Give the lines starting with the line containing "At what coordinates" and going on through the line containing "(1490, 231)" as a JSON list of strings, one string per line, with blank lines omitted and the pictures left out.

§ Input rows
============================================================
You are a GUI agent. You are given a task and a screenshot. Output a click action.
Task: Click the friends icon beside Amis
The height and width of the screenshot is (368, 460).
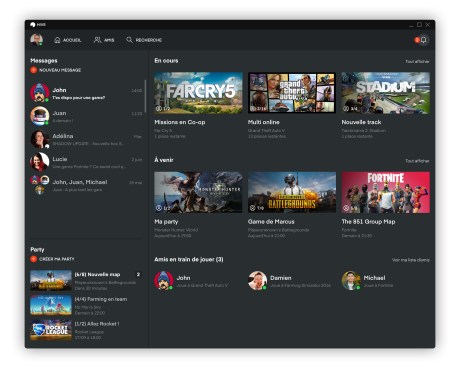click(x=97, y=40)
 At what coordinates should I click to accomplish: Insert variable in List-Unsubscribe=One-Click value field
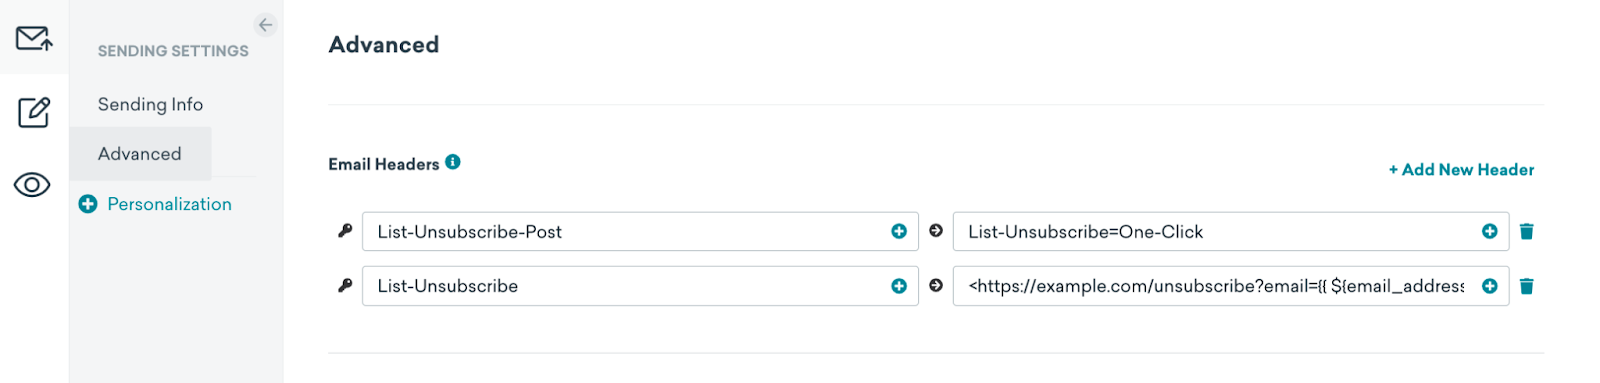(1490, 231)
============================================================
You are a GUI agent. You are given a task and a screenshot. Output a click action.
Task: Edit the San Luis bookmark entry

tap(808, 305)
============================================================
§ Answer for this exercise
[
  " At what coordinates should I click to accomplish: Insert variable in List-Unsubscribe=One-Click value field",
  "(1490, 231)"
]